Cette expérience réussit également avec une lame de verre, une glace revêtue
d'étain sur ses deux surfaces ou de toute autre substance métallique, & ce fit
ce qui donna lieu à M. Franklin d'imaginer le tableau magique (p. 370).
SECOND APPAREIL
ON arrête dans une bordure ABCD (Pl. XXIV, fig. 2.) une glace a b c d ; un verre blanc un peu épais produit le même effet. On recouvre le verre d'une feuille d'étain qu'on colle exactement sur ces deux surfaces, jusqu'à dix-huit à vingt lignes près des bords, qui doivent être exactement bien nets & bien essuyés lorsqu'on veut faire l'expérience. On prend une estampe, un portrait de la grandeur du verre ; on en coupe les bords tout autour, de façon que le milieu qu'on enleve soit de mêmes dimensions que la lame d'étain qui recouvre la surface du verre. On colle cette portion de l'estampe sur la garniture d'étain ; la lame métallique se trouve alors cachée, & les bords du verre restent à découvert. On colle sur la partie opposée & tout autour de la garniture d'étain, les bords enlevés de l'estampe, de façon qu'ils se rapportent aux parties d'où ils ont été enlevés. Les bords du verre ne sont donc plus à découvert que du côté de la figure, ou sur la surface antérieure du verre. On colle par derriere une bande d'étain e qui vient de la garniture ou de la lame d'étain qui recouvre le verre de ce côté, & on amene cette bande sur le bord AB du cadre, de façon qu'elle touche à l'anneau g. On met un carton qui recouvre toute la surface postérieure, & on le retient dans la bordure, ainsi que le verre; par des bandes de papier collées ; car il faut avoir soin d'exclure de cet appareil, les pointes de fer dont on se sert communément pour arrêter les verres dans leurs cadres.
USAGE de cet Appareil
ON pose ce tableau sur une table ;
l'estampe étant en dessus, on accroche une chaîne à l'anneau g, & on la laisse
pendre sur le plancher. On amene du conducteur une tige de métal qui se termine
en pointe & qui vient à une demi-ligne près de l'estampe, & on l'électrise. Le
tableau, ou mieux la glace, se charge d'électricité : lorsqu'elle est bien
électrisée, on conçoit qu'elle produit l'effet d'une bouteille de Leyde, qu'elle
donne une commotion, si on touche d'une main à l'anneau g ou à la bande d'étain
e, & de l'autre à tout point quelconque pris sur toute l'étendue du portrait.

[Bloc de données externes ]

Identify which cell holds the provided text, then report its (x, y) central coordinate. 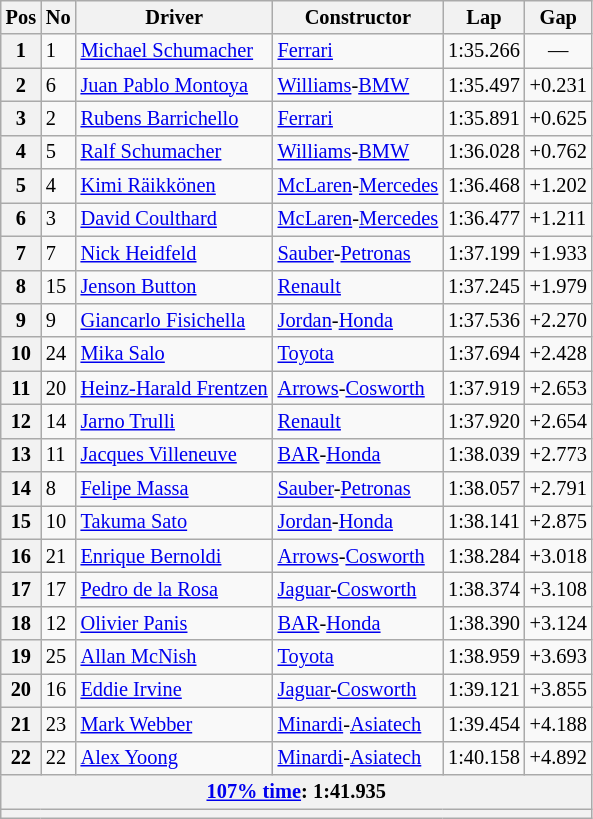
+2.773 (558, 455)
Jacques Villeneuve (174, 455)
1:36.477 (484, 219)
1:40.158 (484, 758)
Alex Yoong (174, 758)
+2.653 (558, 388)
18 (21, 623)
107% time: 1:41.935 (296, 791)
19 (21, 657)
+3.693 (558, 657)
Constructor (358, 17)
+1.202 (558, 186)
Takuma Sato (174, 522)
1:35.891 (484, 118)
Allan McNish (174, 657)
+0.625 (558, 118)
+1.211 (558, 219)
1:36.028 (484, 152)
+2.654 (558, 421)
Gap (558, 17)
+3.855 (558, 690)
24 (58, 354)
Heinz-Harald Frentzen (174, 388)
Eddie Irvine (174, 690)
+1.933 (558, 253)
+2.428 (558, 354)
Jenson Button (174, 287)
1:38.057 (484, 489)
23 (58, 724)
+0.762 (558, 152)
1:38.390 (484, 623)
1:37.694 (484, 354)
Olivier Panis (174, 623)
Pedro de la Rosa (174, 589)
Kimi Räikkönen (174, 186)
1:37.536 (484, 320)
1:39.121 (484, 690)
1:38.141 (484, 522)
+2.270 (558, 320)
Pos (21, 17)
Michael Schumacher (174, 51)
+3.108 (558, 589)
No (58, 17)
Nick Heidfeld (174, 253)
1:35.497 (484, 85)
Mark Webber (174, 724)
1:39.454 (484, 724)
— (558, 51)
Driver (174, 17)
+2.791 (558, 489)
Lap (484, 17)
+2.875 (558, 522)
1:37.199 (484, 253)
1:37.245 (484, 287)
Felipe Massa (174, 489)
+0.231 (558, 85)
Ralf Schumacher (174, 152)
1:38.039 (484, 455)
+4.892 (558, 758)
Giancarlo Fisichella (174, 320)
+3.018 (558, 556)
+3.124 (558, 623)
13 (21, 455)
David Coulthard (174, 219)
1:38.959 (484, 657)
+4.188 (558, 724)
1:38.374 (484, 589)
1:37.919 (484, 388)
1:35.266 (484, 51)
Juan Pablo Montoya (174, 85)
+1.979 (558, 287)
25 (58, 657)
Jarno Trulli (174, 421)
Enrique Bernoldi (174, 556)
1:38.284 (484, 556)
1:36.468 (484, 186)
Rubens Barrichello (174, 118)
1:37.920 (484, 421)
Mika Salo (174, 354)
Pinpoint the cell where the given text exists, returning its [x, y] midpoint coordinate. 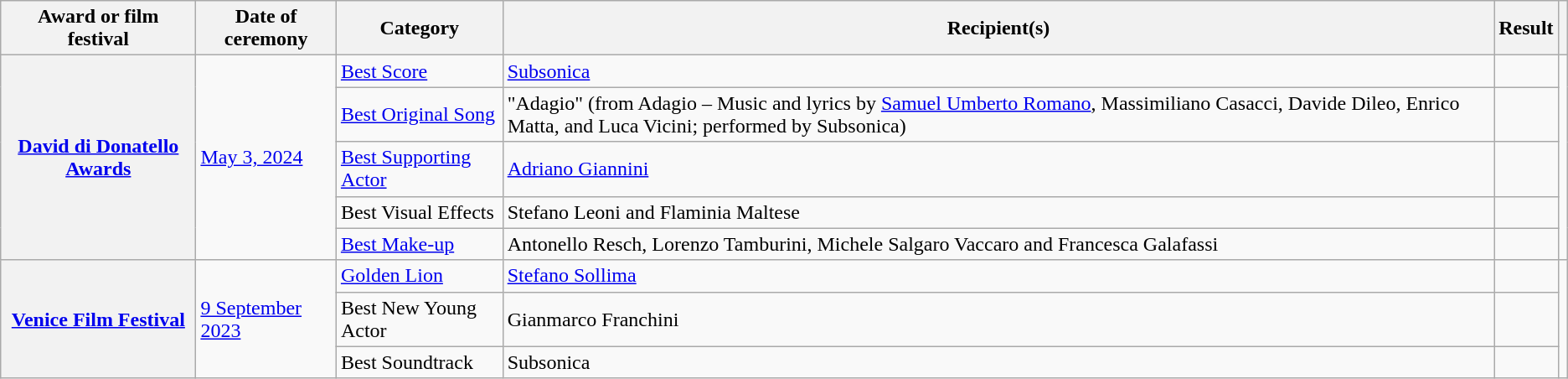
Date of ceremony [266, 28]
Stefano Leoni and Flaminia Maltese [998, 212]
Venice Film Festival [99, 318]
Gianmarco Franchini [998, 318]
Category [419, 28]
Stefano Sollima [998, 276]
Best Original Song [419, 114]
Result [1526, 28]
Best Supporting Actor [419, 169]
David di Donatello Awards [99, 157]
Golden Lion [419, 276]
Antonello Resch, Lorenzo Tamburini, Michele Salgaro Vaccaro and Francesca Galafassi [998, 244]
Best Soundtrack [419, 362]
Recipient(s) [998, 28]
Best Make-up [419, 244]
Best New Young Actor [419, 318]
Award or film festival [99, 28]
9 September 2023 [266, 318]
Adriano Giannini [998, 169]
Best Score [419, 71]
Best Visual Effects [419, 212]
May 3, 2024 [266, 157]
Determine the (x, y) coordinate at the center of the cell enclosing the given text.  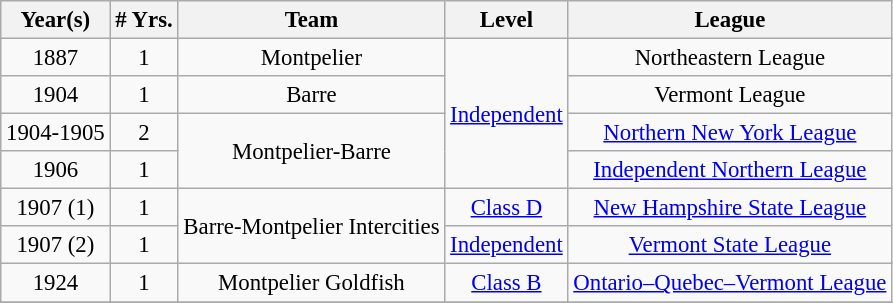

Pour rendre cette expérience plus surprenante & un peu magique, M. Franklin fit
coller une bande d'étain sous la partie AB de la bordure : tout le côté AB
communiquoit, par ce moyen, par l'intermède de la bande e, avec la garniture
postérieure de la glace, & conséquemment il suffisoit de tenir le cadre par un
des points du côté AB, pour recevoir la commotion, tandis que quiconque le
prenoit par-tout autre point pris sur l'un de trois autres côtés de la bordure,
pouvoit impunément toucher de l'autre main à l'estampe, sans recevoir de
commotion. Il faut lire dans l'Ouvrage de ce célèbre Physicien, le détail de
cette expérience ingénieuse, qu'il appelle l'expérience des Conjurés.
La bouteille de Leyde a été réalisée pour la première fois dans cette cité des Pays-Bas (entre La Haye et Amsterdam) en 1745 par Peter van Musschenbroek, alors qu'il essayait d'électriser l'eau. Elle est l'ancêtre des condensateurs qu'on utilise si souvent de nos jours ; sa capacité s'évaluait en bouteilles, unité sensiblement équivalente au nF.